O.K., we have posts on baiting deer and other things that many consider unethical if you are a sportsman. 

Yet we are banned to discuss trapping? WTF?


----------



## Timberhauler (Oct 5, 2007)

I've never done any trapping.


----------



## 2000ssm6 (Oct 5, 2007)

Mad Professor said:


> O.K., we have posts on baiting deer and other things that many consider unethical if you are a sportsman.
> 
> Yet we are banned to discuss trapping? WTF?

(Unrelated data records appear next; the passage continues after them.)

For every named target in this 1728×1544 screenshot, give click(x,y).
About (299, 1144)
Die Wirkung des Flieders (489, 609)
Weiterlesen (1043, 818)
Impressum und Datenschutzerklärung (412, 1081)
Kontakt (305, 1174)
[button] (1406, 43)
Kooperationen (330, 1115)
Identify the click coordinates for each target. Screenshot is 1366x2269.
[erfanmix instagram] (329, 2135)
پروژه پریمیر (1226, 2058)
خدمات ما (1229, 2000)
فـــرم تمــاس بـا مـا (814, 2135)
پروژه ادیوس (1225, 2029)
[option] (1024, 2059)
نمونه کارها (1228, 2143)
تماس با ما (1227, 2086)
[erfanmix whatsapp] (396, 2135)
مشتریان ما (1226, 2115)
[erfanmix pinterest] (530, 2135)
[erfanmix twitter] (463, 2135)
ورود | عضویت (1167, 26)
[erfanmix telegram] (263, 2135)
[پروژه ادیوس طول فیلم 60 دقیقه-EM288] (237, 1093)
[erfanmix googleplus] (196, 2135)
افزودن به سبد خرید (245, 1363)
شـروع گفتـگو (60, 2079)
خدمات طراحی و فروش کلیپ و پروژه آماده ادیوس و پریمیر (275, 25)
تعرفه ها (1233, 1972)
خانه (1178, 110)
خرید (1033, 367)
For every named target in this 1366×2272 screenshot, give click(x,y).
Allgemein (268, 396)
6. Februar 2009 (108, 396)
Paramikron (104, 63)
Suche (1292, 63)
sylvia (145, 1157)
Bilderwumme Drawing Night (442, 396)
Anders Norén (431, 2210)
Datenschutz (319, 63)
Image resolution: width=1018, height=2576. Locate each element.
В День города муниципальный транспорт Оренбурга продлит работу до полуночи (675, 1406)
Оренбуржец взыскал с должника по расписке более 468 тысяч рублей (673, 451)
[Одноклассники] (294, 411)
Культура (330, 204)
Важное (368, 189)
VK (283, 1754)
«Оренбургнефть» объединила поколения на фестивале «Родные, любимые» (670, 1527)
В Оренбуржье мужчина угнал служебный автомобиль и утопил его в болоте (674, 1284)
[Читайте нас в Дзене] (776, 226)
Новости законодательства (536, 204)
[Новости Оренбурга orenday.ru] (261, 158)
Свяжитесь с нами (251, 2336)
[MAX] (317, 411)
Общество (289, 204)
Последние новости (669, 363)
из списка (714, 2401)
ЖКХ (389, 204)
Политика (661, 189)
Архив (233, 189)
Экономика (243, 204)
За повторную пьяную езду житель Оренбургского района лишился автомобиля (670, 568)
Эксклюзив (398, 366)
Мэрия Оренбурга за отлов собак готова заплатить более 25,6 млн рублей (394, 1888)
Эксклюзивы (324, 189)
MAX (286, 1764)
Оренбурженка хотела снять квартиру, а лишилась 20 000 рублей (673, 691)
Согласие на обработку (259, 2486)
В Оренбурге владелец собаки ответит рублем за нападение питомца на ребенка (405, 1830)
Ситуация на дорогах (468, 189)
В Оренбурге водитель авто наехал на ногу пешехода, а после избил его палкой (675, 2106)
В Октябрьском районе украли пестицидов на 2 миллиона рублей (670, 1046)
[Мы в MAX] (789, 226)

the site owners don't like it...........I think.


----------



## Crofter (Oct 5, 2007)

Most people, except extremist animal lovers, realize that some animals become a nuisance unless their numbers are controlled, but showing animals in traps, or dead and dishevelled, is not good for the trapping industry image. Not quite as extreme an example as a mortician showing pics of procedures to prospective customers but you get the idea!:jawdrop: It was hashed around a fair bit on the forum a number of years ago. Some literature that went out to Hunters and Anglers clubs in the past advised members not to parade their kills exposed, so as to give as little ammunition as possible to anti hunting lobby groups.


----------



## Mad Professor (Oct 12, 2007)

Crofter said:


> Most people, except extremist animal lovers, realize that some animals become a nuisance unless their numbers are controlled, but showing animals in traps, or dead and dishevelled, is not good for the trapping industry image. Not quite as extreme an example as a mortician showing pics of procedures to prospective customers but you get the idea!:jawdrop: It was hashed around a fair bit on the forum a number of years ago. Some literature that went out to Hunters and Anglers clubs in the past advised members not to parade their kills exposed, so as to give as little ammunition as possible to anti hunting lobby groups.



O.K. I understand......but hunting pics can be at least/more "greusome".

I don't care about pics but you are alienating another outdoorsman from what sholud be the comnmon table. In fact dividing us for the "Antis" e.g. PETA , WWF, etc.... to divide and concour. 



GUT DEER?????


----------



## Ekka (Oct 12, 2007)

I think for the better part most of us have evolved. :biggrinbounce2:


----------